======== INFORMATION ========

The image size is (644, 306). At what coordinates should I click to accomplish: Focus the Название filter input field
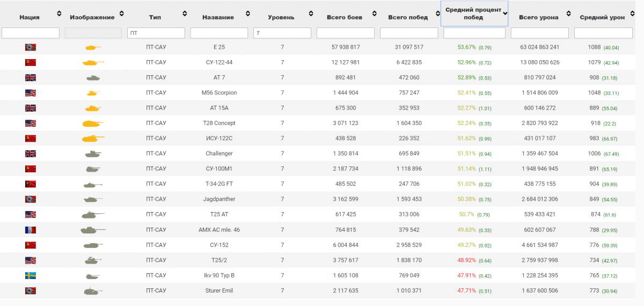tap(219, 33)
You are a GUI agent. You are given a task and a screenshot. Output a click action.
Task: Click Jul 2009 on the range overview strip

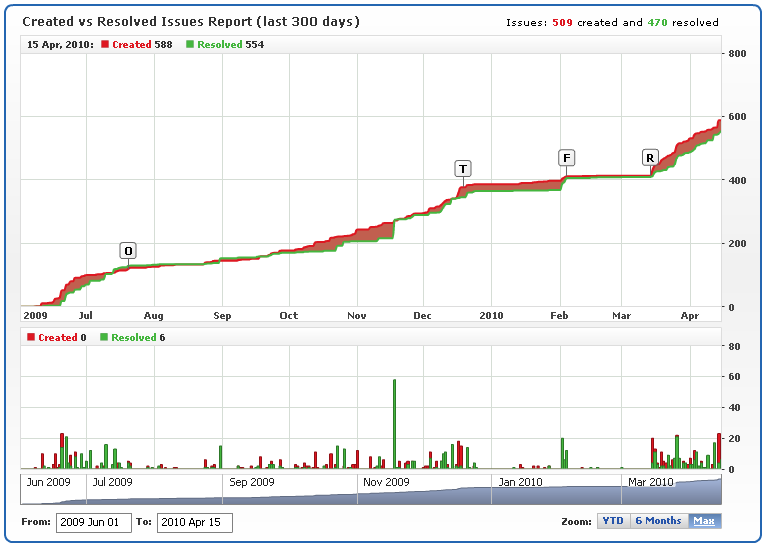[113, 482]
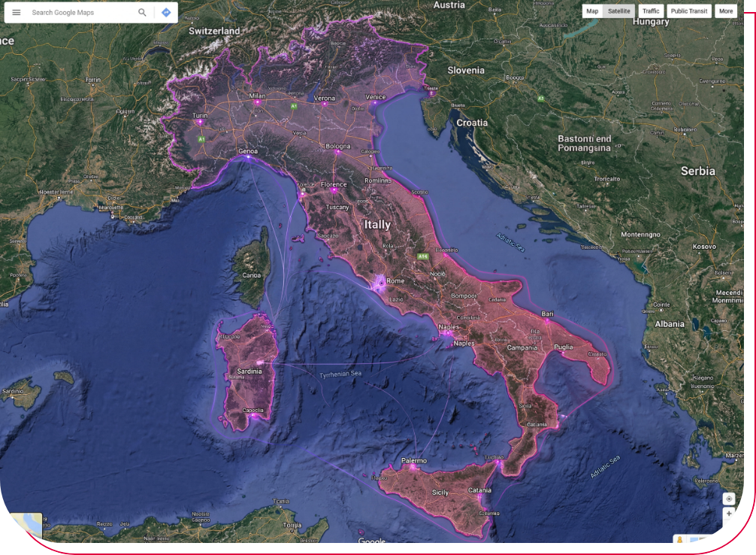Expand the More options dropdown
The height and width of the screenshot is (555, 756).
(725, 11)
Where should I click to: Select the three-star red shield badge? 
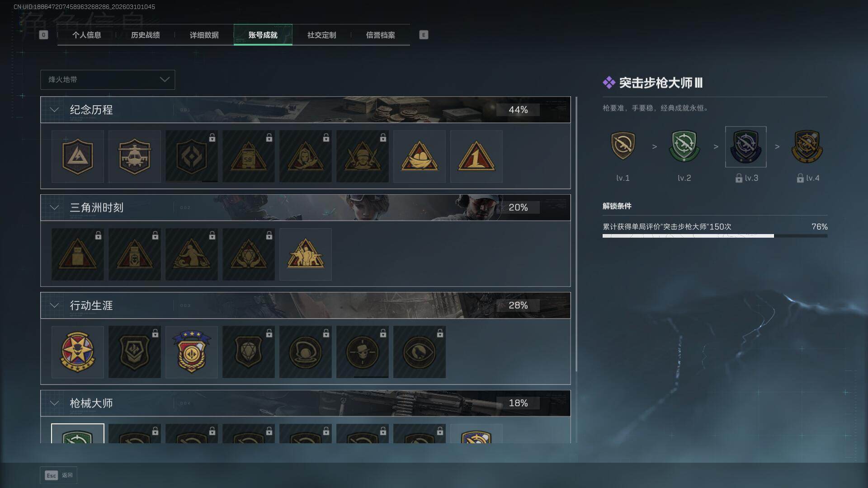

========

### EXERCISE REQUIREMENTS
Only the lines from the start of the records to the one containing "You are a GUI" should be repeated, exactly and with both ends kept; drop any pictures.

### RESULT OF THIS TASK
The image size is (644, 306). At what coordinates should I click to accomplish: Focus the Название filter input field
tap(219, 33)
You are a GUI agent. You are given a task and a screenshot. Output a click action.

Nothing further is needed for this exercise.